Exercise brief: Each line from the one that contains "This screenshot has height=641, width=1568." to the last line of the records below must be restated word for word.

Stored data:
........

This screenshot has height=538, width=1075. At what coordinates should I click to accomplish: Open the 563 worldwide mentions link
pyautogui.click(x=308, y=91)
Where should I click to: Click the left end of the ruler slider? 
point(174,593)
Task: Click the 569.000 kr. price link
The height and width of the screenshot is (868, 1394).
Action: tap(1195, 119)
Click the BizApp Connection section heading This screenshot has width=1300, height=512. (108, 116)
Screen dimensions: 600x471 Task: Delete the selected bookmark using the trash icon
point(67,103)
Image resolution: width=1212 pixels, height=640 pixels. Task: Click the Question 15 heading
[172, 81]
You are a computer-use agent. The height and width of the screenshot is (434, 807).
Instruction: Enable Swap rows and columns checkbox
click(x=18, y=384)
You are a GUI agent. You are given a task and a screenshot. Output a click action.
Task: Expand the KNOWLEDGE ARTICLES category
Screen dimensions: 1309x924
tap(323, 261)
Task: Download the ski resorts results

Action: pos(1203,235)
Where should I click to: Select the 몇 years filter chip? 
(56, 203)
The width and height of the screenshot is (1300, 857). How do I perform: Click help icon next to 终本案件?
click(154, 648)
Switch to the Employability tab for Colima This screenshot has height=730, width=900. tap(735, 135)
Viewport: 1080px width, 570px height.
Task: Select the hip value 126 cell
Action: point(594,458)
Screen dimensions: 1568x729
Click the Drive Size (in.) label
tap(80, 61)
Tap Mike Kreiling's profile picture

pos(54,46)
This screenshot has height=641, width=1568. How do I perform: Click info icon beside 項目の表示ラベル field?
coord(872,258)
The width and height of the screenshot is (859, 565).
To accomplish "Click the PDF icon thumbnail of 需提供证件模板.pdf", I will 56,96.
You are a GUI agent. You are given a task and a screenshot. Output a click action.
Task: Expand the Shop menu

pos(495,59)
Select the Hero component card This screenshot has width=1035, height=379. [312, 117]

........

Response to the exercise:
This screenshot has height=641, width=1568. How do I perform: Click info icon beside 項目の表示ラベル field?
coord(872,258)
The width and height of the screenshot is (859, 565).
To accomplish "Click the PDF icon thumbnail of 需提供证件模板.pdf", I will 56,96.
You are a GUI agent. You are given a task and a screenshot. Output a click action.
Task: Expand the Shop menu

pos(495,59)
Select the Hero component card This screenshot has width=1035, height=379. [312, 117]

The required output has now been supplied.